- Series
- Applied and Computational Mathematics Seminar
- Time
- Monday, February 1, 2010 - 1:00pm for 1 hour (actually 50 minutes)
- Location
- Skiles 255
- Speaker
- Manu O. Platt – Biomedical Engineering (BME), Georgia Tech
- Organizer
- Maria Westdickenberg
Tissue remodeling
involves the activation of proteases, enzymes capable of degrading
the structural proteins of tissue and organs. The implications of
the activation of these enzymes span all organ systems and therefore,
many different disease pathologies, including cancer metastasis.

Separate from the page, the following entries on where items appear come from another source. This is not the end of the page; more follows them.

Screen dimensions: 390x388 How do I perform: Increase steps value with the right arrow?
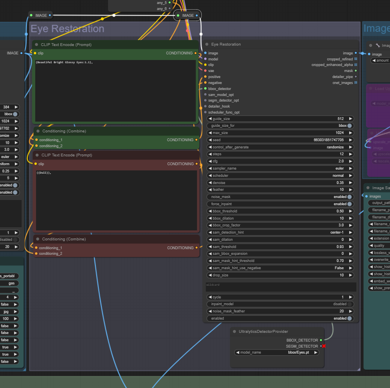coord(351,154)
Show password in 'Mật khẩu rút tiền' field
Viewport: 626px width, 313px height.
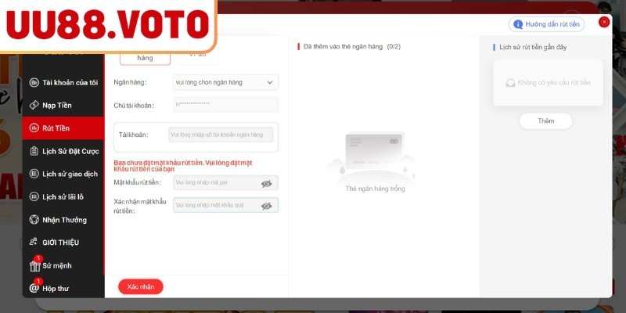pos(267,183)
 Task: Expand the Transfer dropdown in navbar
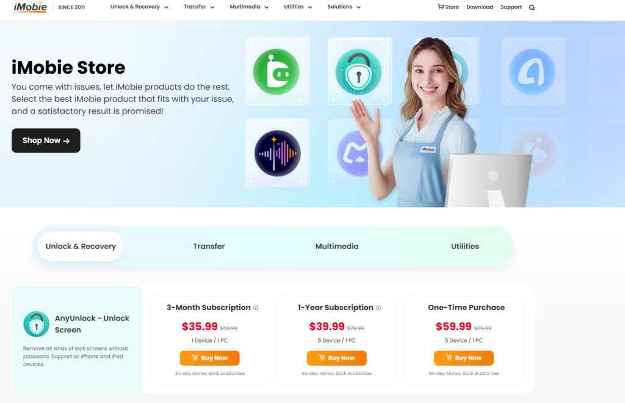pos(199,7)
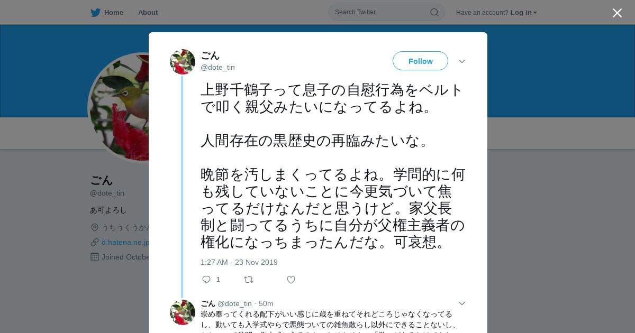Image resolution: width=635 pixels, height=333 pixels.
Task: Open the Log in dropdown
Action: 524,13
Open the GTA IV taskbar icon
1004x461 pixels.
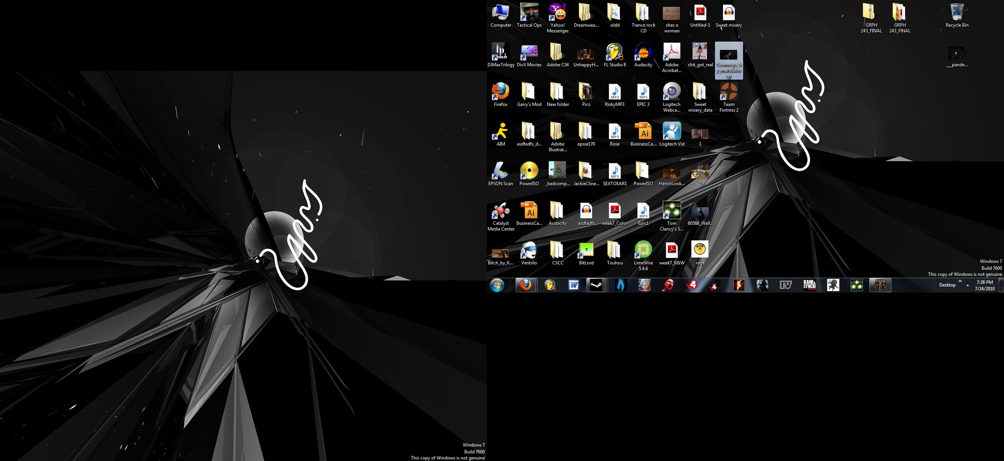tap(785, 285)
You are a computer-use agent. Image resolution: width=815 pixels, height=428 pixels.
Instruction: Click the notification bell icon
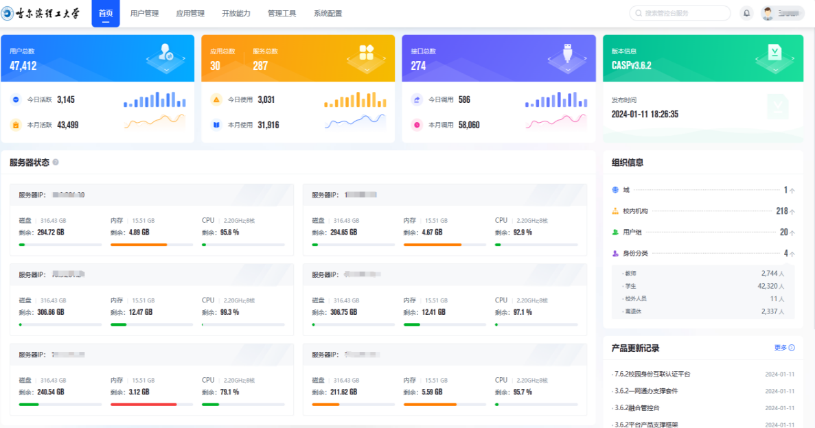746,13
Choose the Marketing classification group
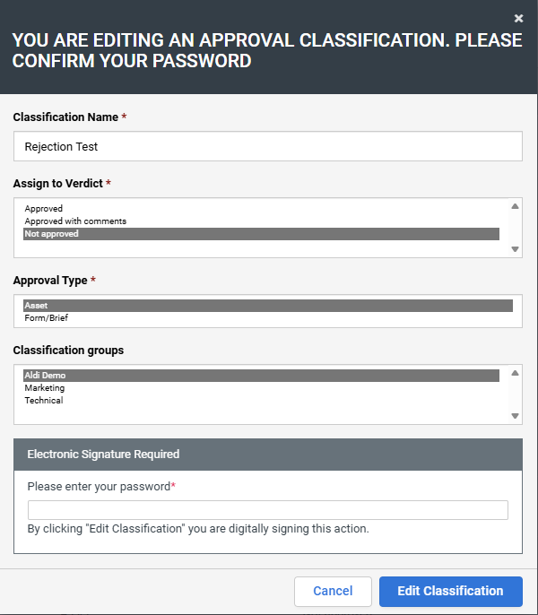 tap(45, 388)
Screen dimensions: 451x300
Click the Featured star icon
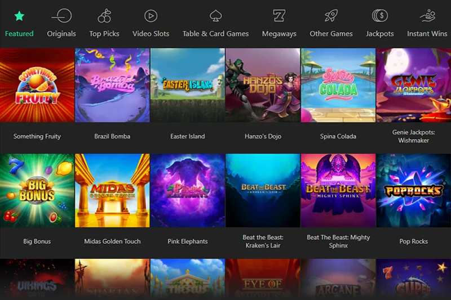click(x=19, y=16)
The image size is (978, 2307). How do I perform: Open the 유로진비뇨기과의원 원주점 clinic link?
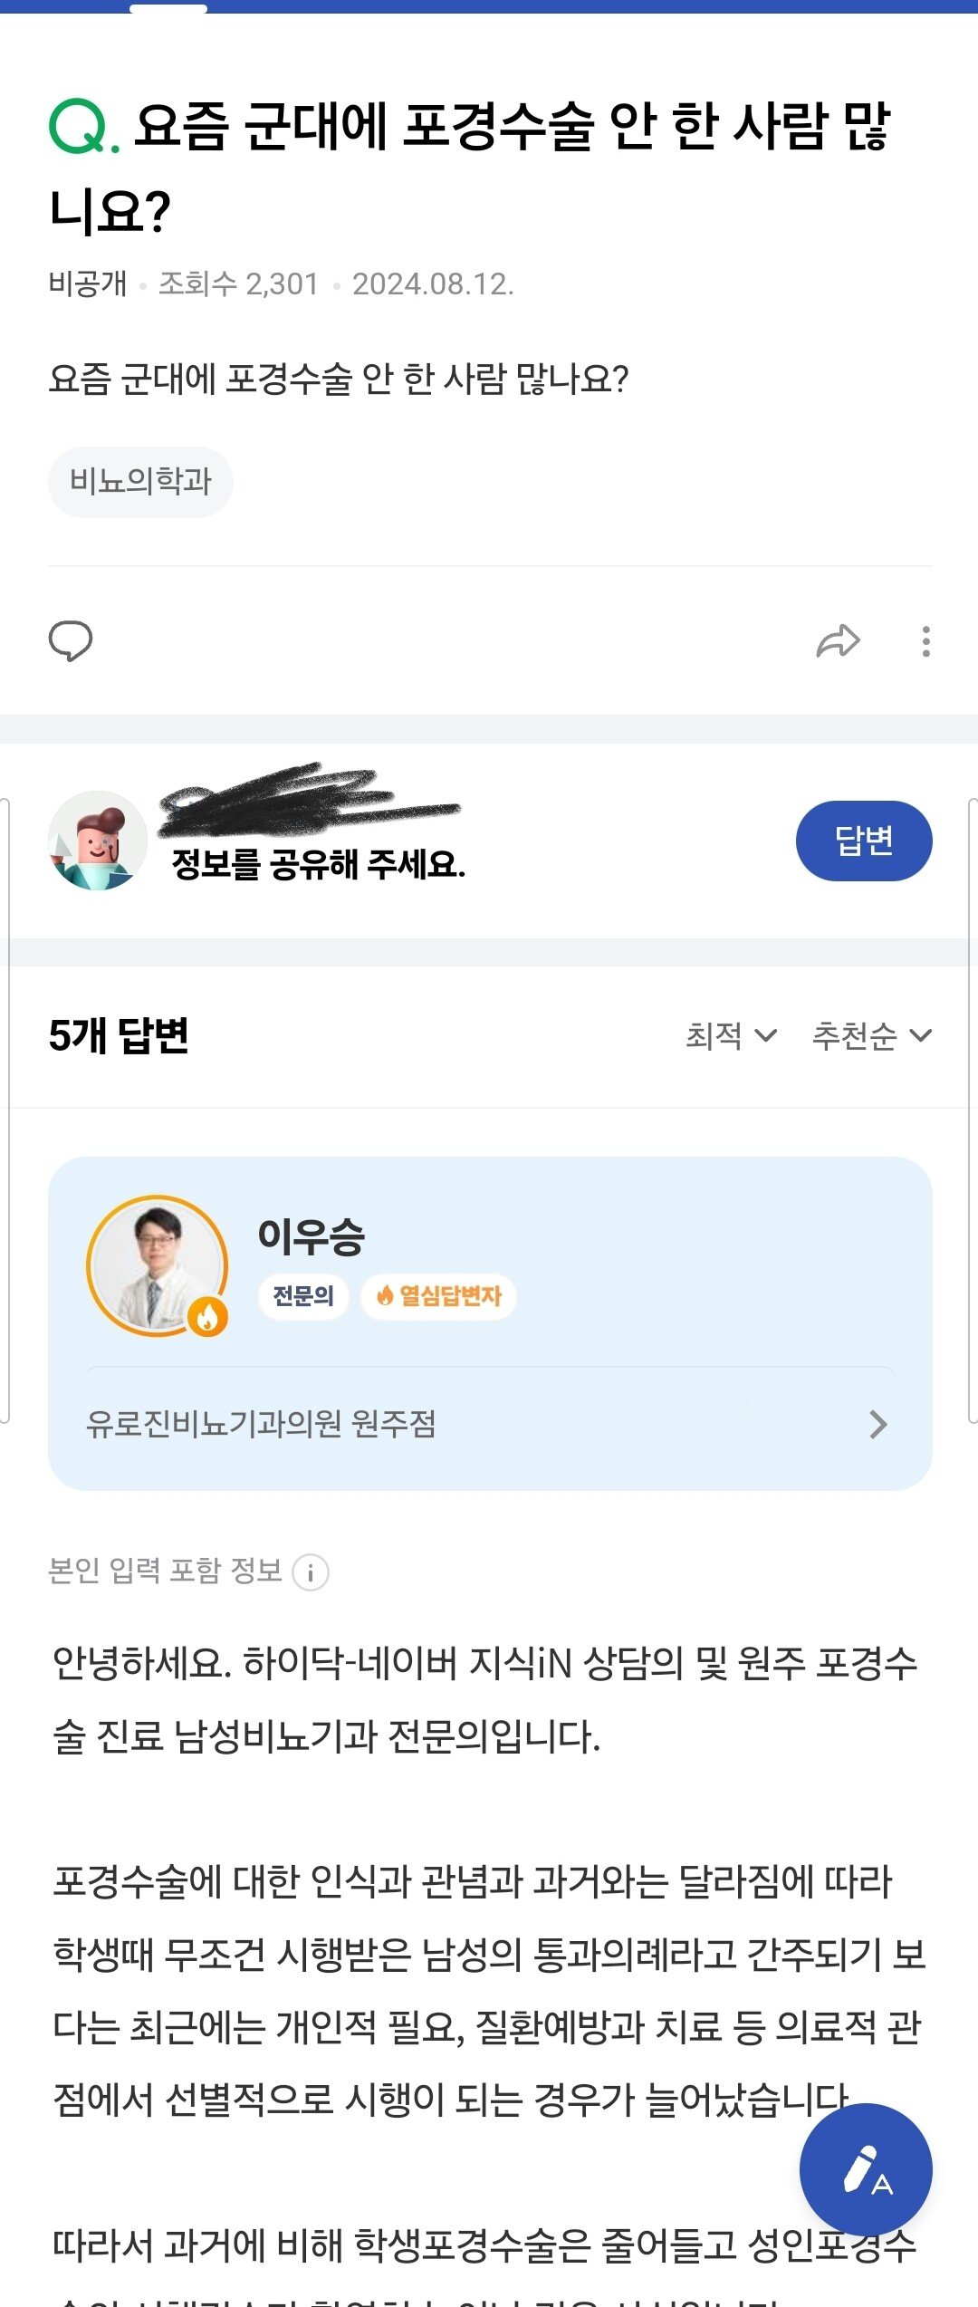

This occurs when local proteolysis of the structural extracellular
matrix allows for malignant cells to break free from the primary
tumor and spread to other tissues. Mathematical models add value to
this experimental system by explaining phenomena difficult to test at
the wet lab bench and to make sense of complex interactions among the
proteases or the intracellular signaling changes leading to their
expression. The papain family of cysteine proteases, the cathepsins,
is an understudied class of powerful collagenases and elastases
implicated in extracellular matrix degradation that are secreted by
macrophages and cancer cells and shown to be active in the slightly
acidic tumor microenvironment. Due to the tight regulatory
mechanisms of cathepsin activity and their instability outside of
those defined spaces, detection of the active enzyme is difficult to
precisely quantify, and therefore challenging to target
therapeutically. Using valid assumptions that consider these complex
interactions we are developing and validating a system of ordinary
differential equations to calculate the concentrations of mature,
active cathepsins in biological spaces. The system of reactions
considers four enzymes (cathepsins B, K, L, and S, the most studied
cathepsins with reaction rates available), three substrates (collagen
IV, collagen I, and elastin) and one inhibitor (cystatin C) and
comprise more than 30 differential equations with over 50 specified
rate constants. Along with the mathematical model development, we
have been developing new ways to quantify proteolytic activity to
provide further inputs. This predictive model will be a useful tool
in identifying the time scale and culprits of proteolytic breakdown
leading to cancer metastasis and angiogenesis in malignant tumors.